Col. Robert Eskridge gets reassigned to another position in the Air Force Academy

Last Thursday marked the change-of-command ceremony at the Air Force Academy. After three months, Vice Commandant Col. Robert Eskridge was one of four top officers to be reassigned at the academy after recent reports of sex scandals.

In the past three months, dozens of cadets reported having been raped or sexually assaulted and pressured to not report the crime.

“The Air Force needs a new leadership team in order to implement the new policy, “Agenda for Change.” We feel the reassignment of the four top officers is in the best priority for the Air Force,” said Lt. Col. Duey Ford, Air Force Academy spokesperson.

Taking the place of Eskridge is a woman named Col. Debra Gray.

“I feel that Col. Gray is a highly capable woman who will succeed in Eskridge’s position,” Ford said.

After hearing about her father’s reassignment, Jocelyn Eskridge, a sophomore biological sciences major at CSU, contacted The Collegian regarding her father’s job change.
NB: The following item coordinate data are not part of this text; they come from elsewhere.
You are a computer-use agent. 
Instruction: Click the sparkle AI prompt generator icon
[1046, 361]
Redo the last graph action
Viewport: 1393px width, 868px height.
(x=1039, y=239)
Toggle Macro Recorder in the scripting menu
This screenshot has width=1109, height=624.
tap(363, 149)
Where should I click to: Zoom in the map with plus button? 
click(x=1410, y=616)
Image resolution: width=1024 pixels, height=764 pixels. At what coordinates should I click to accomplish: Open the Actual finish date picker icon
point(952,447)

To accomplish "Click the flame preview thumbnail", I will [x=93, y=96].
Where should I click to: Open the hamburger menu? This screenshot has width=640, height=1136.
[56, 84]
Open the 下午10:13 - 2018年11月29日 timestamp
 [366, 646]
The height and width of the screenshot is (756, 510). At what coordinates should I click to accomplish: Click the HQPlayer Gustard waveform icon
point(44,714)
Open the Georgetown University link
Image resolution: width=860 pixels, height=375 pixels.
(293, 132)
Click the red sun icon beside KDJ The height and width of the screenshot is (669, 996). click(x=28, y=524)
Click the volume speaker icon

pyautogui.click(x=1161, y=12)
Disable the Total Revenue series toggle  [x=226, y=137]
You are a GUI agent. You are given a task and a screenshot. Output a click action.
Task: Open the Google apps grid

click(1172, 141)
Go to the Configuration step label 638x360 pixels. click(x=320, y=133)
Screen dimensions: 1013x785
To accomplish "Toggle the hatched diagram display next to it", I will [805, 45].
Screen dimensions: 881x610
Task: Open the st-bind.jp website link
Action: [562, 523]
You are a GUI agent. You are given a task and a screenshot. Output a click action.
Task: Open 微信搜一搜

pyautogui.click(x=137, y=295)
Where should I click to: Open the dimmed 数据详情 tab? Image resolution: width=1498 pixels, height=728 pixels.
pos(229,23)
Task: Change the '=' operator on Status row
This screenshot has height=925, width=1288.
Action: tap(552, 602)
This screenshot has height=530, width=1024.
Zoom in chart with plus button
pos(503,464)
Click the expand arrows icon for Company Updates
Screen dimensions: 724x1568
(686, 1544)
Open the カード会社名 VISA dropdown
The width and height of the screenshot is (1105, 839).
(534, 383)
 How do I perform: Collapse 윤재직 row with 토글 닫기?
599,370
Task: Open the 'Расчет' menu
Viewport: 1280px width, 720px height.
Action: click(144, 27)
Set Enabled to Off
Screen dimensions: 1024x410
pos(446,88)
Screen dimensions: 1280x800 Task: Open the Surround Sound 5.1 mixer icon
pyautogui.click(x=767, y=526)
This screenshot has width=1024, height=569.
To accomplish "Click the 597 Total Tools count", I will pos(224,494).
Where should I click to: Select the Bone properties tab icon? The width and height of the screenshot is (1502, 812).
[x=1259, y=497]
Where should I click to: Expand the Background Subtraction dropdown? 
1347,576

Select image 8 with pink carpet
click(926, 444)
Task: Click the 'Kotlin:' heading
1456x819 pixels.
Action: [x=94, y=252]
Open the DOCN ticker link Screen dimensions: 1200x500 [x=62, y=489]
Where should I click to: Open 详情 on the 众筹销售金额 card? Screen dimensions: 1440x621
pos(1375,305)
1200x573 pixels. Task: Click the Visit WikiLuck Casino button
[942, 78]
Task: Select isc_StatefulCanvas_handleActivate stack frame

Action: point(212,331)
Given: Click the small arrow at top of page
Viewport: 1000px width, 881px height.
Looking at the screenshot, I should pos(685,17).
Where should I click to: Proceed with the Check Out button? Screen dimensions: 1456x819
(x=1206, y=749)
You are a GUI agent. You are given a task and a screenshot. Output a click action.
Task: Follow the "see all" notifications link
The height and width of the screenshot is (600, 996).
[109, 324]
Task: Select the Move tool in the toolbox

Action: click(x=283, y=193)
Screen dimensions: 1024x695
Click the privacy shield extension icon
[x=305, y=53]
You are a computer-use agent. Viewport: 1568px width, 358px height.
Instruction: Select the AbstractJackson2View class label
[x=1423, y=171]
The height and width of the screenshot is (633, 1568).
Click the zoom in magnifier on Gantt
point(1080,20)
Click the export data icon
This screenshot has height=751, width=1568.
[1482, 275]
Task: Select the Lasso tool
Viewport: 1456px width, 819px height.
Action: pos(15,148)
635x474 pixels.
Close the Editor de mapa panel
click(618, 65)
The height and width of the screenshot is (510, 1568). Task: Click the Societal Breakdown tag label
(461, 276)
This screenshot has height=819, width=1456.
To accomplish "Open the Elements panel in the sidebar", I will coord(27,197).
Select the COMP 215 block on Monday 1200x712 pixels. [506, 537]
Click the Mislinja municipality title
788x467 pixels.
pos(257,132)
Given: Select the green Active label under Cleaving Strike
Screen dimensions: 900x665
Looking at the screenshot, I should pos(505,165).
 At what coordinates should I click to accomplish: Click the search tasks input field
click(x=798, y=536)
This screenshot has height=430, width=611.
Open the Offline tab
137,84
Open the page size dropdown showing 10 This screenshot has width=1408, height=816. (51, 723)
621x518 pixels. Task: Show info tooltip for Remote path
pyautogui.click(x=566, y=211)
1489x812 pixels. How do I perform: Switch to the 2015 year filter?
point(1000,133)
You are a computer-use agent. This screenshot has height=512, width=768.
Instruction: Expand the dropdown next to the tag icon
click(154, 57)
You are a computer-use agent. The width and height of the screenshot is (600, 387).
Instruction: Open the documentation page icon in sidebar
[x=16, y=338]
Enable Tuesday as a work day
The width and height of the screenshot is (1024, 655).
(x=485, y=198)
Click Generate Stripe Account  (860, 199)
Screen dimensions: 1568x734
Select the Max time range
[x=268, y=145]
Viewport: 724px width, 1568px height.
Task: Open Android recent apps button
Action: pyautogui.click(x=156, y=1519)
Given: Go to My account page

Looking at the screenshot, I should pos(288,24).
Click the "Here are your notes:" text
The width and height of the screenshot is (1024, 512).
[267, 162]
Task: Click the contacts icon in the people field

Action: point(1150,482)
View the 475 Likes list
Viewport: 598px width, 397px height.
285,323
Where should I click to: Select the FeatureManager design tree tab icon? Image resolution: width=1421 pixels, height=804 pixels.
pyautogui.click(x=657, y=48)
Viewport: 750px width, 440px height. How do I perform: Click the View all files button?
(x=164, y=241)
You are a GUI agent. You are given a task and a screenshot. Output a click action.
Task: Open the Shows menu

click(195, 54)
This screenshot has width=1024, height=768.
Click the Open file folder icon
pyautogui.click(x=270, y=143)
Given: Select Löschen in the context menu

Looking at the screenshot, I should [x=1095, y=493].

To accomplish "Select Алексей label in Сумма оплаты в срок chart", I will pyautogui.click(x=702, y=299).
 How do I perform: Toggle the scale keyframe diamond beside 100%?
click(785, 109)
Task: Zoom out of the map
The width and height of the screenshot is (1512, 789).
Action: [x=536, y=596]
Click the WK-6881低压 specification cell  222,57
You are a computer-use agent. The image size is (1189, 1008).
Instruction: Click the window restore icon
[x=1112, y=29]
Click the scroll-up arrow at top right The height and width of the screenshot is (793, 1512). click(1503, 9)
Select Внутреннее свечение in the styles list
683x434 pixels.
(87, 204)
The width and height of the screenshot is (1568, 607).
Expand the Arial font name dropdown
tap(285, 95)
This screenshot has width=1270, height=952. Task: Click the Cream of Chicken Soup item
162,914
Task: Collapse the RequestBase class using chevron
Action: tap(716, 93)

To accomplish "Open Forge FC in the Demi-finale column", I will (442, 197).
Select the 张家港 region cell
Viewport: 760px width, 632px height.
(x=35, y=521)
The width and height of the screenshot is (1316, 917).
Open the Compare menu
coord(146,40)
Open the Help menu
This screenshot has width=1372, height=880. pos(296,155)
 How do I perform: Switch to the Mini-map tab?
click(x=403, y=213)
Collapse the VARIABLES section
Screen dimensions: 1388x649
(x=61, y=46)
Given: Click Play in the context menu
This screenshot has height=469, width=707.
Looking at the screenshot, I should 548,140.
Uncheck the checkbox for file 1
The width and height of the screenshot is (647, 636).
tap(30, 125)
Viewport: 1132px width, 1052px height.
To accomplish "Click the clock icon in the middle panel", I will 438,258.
“My father has proudly served his country all over the world for nearly 26 years and now he is being removed from a job he has only held for three months,” Jocelyn said in an e-mail. “To add insult to injury, he is being replaced by someone who really has only one qualification for the job: she is a female.”

Col. Eskridge graduated from the United States Air Force Academy in 1977. He was an original member of “Black Hole” planning staff in Operation Desert Storm, an air campaign officer, and a special assistant to the Commandant of Cadets, along with several other credentials.

The academy insists that the decision was as “Air Force decision, not an Academy decision,” said Capt. Peter Kerr, Air Force Academy spokesperson.

At the change-of-command ceremony, during Col. Eskridge’s farewell speech, many cadets showed their appreciation, Jocelyn Eskridge said in the e-mail.

“When my dad gave his farewell speech to the Cadet Wing, he was applauded so loudly and for such a long amount of time that people who had been there for 10 years had never seen anyone get that kind of a reaction out of the Cadet Wing,” she said in the e-mail.

Col. Eskridge still thinks highly of the Academy.

“I’m still a very proud graduate of the Air Force Academy,” he said in an e-mail.